Aim of the exercise
In the records below, find each line with the word "computer" and copy it.

Materials provided: Begin

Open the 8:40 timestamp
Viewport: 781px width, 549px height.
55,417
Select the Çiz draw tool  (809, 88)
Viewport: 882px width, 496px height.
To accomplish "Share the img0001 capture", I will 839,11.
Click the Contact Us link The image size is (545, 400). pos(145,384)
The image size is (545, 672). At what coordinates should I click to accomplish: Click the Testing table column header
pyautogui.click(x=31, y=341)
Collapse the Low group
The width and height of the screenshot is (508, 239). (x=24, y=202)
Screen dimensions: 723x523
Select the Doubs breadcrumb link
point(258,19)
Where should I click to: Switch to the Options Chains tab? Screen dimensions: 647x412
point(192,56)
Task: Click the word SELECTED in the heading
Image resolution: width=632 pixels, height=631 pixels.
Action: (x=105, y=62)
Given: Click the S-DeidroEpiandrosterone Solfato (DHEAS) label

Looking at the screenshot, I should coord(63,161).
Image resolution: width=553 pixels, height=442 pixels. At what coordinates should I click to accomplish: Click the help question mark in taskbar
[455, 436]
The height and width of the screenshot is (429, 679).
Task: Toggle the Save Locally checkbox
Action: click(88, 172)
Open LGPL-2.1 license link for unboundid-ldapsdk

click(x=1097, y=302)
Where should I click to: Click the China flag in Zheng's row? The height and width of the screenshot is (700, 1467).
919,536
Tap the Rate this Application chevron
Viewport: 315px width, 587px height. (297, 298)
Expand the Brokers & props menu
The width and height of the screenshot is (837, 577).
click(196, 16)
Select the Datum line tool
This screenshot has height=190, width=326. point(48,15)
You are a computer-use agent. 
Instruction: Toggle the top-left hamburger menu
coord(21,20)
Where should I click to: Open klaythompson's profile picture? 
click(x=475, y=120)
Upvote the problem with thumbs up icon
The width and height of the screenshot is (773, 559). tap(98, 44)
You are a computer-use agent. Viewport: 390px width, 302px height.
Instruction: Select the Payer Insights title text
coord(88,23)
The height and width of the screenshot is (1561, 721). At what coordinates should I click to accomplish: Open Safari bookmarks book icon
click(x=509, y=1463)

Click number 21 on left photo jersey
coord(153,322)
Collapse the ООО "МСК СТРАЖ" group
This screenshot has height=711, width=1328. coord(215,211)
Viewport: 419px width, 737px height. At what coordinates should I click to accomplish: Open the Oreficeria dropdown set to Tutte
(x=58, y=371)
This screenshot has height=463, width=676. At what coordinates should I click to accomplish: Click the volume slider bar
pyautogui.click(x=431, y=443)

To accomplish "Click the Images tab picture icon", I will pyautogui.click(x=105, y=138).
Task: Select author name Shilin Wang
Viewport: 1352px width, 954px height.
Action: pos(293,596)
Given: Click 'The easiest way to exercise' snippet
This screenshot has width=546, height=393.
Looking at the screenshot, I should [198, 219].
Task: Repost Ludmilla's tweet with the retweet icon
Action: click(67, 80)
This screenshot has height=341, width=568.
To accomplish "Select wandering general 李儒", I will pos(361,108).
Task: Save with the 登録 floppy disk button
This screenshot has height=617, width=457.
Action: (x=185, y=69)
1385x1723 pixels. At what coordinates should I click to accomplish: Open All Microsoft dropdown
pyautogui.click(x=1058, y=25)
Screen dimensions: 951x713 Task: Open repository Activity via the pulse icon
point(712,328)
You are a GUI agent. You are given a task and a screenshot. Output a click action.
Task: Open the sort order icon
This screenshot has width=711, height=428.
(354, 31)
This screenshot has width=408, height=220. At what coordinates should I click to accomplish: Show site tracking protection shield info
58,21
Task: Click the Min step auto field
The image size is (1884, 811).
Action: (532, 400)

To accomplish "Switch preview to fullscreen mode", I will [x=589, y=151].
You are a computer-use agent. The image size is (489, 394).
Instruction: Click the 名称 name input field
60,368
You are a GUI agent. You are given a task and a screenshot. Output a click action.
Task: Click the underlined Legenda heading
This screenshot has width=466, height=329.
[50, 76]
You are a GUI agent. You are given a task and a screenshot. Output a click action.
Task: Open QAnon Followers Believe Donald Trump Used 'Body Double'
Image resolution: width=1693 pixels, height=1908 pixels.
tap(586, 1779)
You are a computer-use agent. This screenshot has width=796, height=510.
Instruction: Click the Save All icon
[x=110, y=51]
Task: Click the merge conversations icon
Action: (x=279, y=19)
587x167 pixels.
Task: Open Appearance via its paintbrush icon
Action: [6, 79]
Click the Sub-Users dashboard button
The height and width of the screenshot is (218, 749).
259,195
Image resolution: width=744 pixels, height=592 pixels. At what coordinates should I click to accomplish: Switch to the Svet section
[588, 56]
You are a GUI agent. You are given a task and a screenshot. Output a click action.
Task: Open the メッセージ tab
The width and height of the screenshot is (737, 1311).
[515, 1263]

Materials provided: End

Solution for this exercise
You are a computer-use agent. 
You are a computer-use agent. Viewport: 390px width, 302px height.
You are a computer-use agent. The image size is (489, 394).
You are a computer-use agent. This screenshot has width=796, height=510.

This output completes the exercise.